Ayrıca oğlumu sadece sallayarak uyutabilen ve sallarken de kitap okuyarak mutlu olan canım kendim, dün itibariyle kendi başına uyku eğitime başladım. Kitap okumayı geçtim, eskiden yarım saat süren uyku serüveni kaç saat sürecek bilemiyorum. Bu yüzden pek ilerleyemeyeceğim kitaplarda. Hayırlısı olsun, az dişimi sıkayım da inşallah başarılı oluruz, ayakta sallama olayı da tarihin tozlu sayfalarına karışır.
Böyle işte..
 
başarırsan tüyolarını beklerim..

**
günaydın . mutlu haftalar
 
Günaydın herkese
Geçmişi okuyamıyorum.

Hacı Komünist'i bitirdim. Film çekimlerini anlattığı yerlerde çok sıkıldım ama Küba'yla ilgili yerler de bir o kadar ilgimi çekti. Bambaşka bir hayat var orada. Yokluk içindeler ama dertleri o değil. Mutlaka kendim gidip görmek istiyorum.
 
Birlikte gidelim mi bebek:) biz tayland istiyoruz ama ah ah keske yesil pasaportum olsa
 
tabii ki ilk sayfada birkaç kuralımız var. bir de bildirim sayfamız. göz atarsanız iyi olur
Süper memnun olurum,yalnız baykuş olmak nedir anlayamadım ?
"İki şehrin hikayesi" Charles Dickens okuyorum şuan, 420.sayfalarda olmalıyım.
Kitap gerçekten çok güzel bir dille anlatılmış,sanki film izliyor gibiyim,her karesi gözlerimin önünde..
Klasiklerden devam edeceğim bir süre daha sanırım :)I[/QUOTE]
 
Merhabalar

Erich Fromm'un Sevme Sanatı'nı bitirdim. kirmizi oje ile beraber okuyup tartışacağımız bir kitaptı, ben sanırım ondan hızlı davrandım.

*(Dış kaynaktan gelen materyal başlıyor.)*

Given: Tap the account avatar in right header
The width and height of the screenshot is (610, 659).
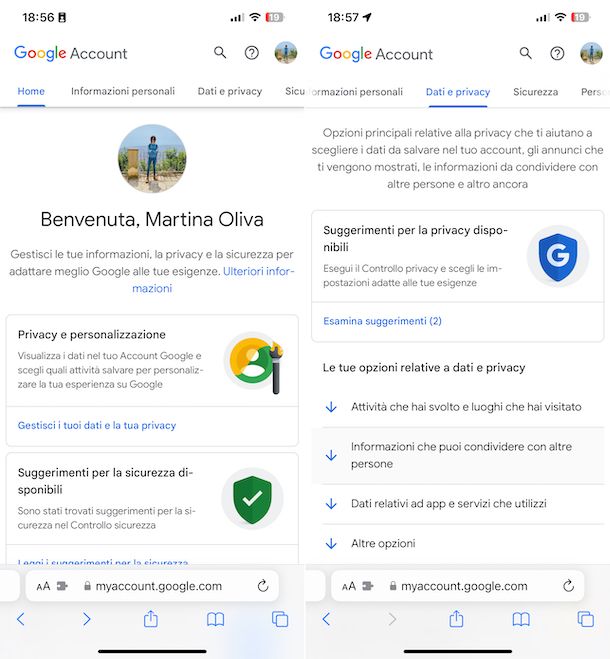Looking at the screenshot, I should (x=591, y=53).
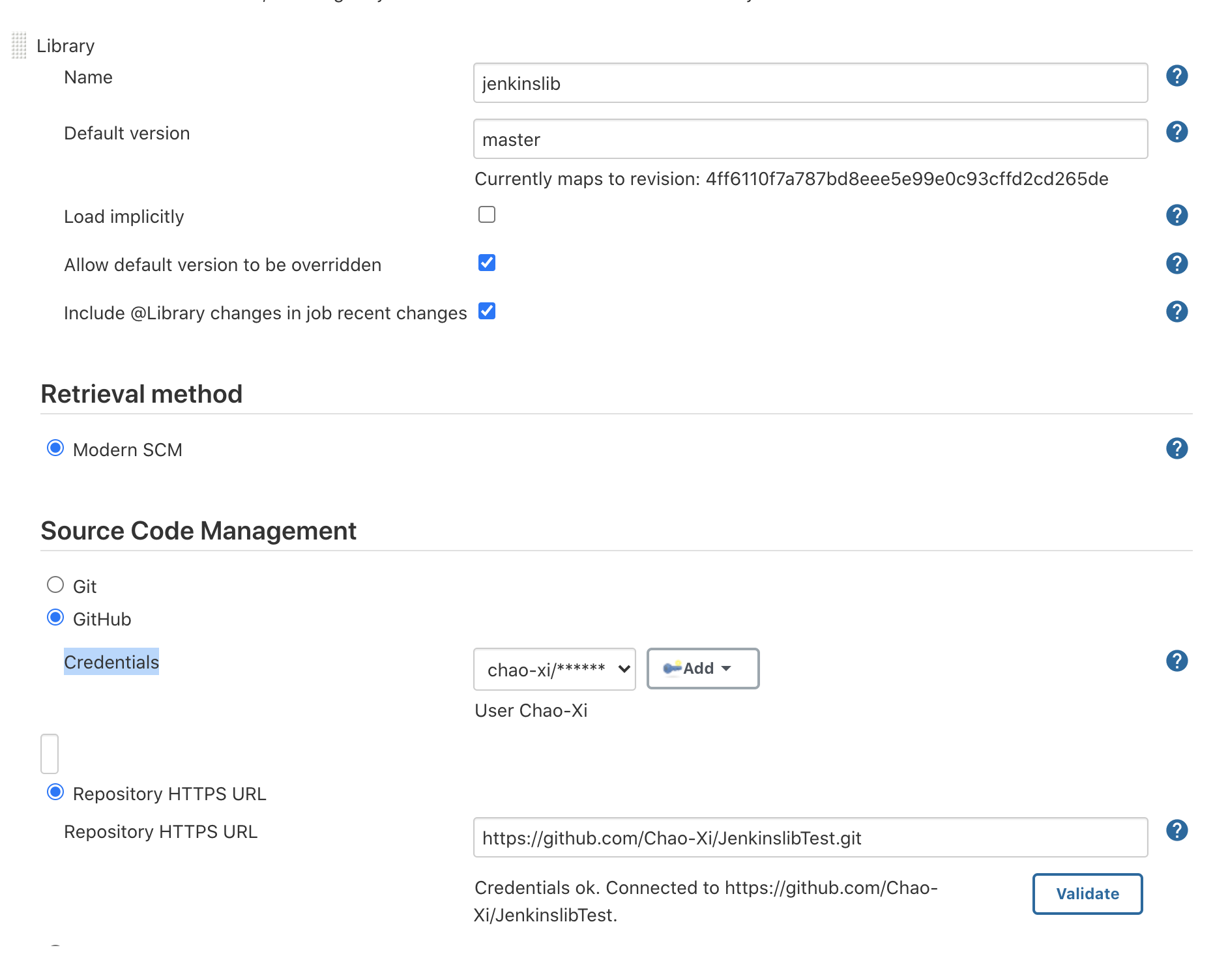Screen dimensions: 1228x980
Task: Open help for Include @Library changes option
Action: [1177, 311]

Ben buraya kısaca bir yorumumu yazayım kitap hakkında, okumayı düşünüp spoiler olarak algılayacaklar yazımın bundan sonrasını okumayabilirler. Kırmızı Oje'ciğim, sen de kitabı bitirmediysen benim yorumumu sonra okuyabilirsin. :)

Şimdi ismi "Sevme Sanatı" olan bir kitaptan daha minnoş şeyler bekliyorsunuz, oysa aşk, cinsellik ve yalnızlıkla alakalı pek çok gerçeği yüzünüze çarpan bir kitap. Direkt konuya dalıyor yazar, sevmek bir sanat mıdır bunu soruyor size. Hepimizin sevmeye, sevilmeye ihtiyaç duyduğunu kabul ediyor ama bunu bir güdü olarak yaptığımızı söylüyor. Sevmekten ziyade sevilme tatmini aradığımızdan bahsediyor. Yeteri kadar tatmin olabilmek için de kişilerin topluma karşı sevimli, seksi, çekici rollerine büründüğünden bahsediyor. Bir bakıma kapitalizmin sadece market pazarlamasında yeri yok, tabir-i caizse insan ilişkilerinde bile kendimizi "pazarladığımızı" söylüyor. Aşk ise daha karmaşık, işin içine cinsellik giriyor. Cinselliğin iki kişilik yalnızlık olduğundan bahsediyor. Freud'a göre sevgi cinsellik temelli ama Fromm için öyle değil, daha romantik yaklaşıyor konuya. "Sevgi cinsel temelli değildir, ulvi bir şeydir Freud bunu nasıl anlayamamış şaşıyorum" falan diyor ama ben buna pek de katıldığımı söyleyemem.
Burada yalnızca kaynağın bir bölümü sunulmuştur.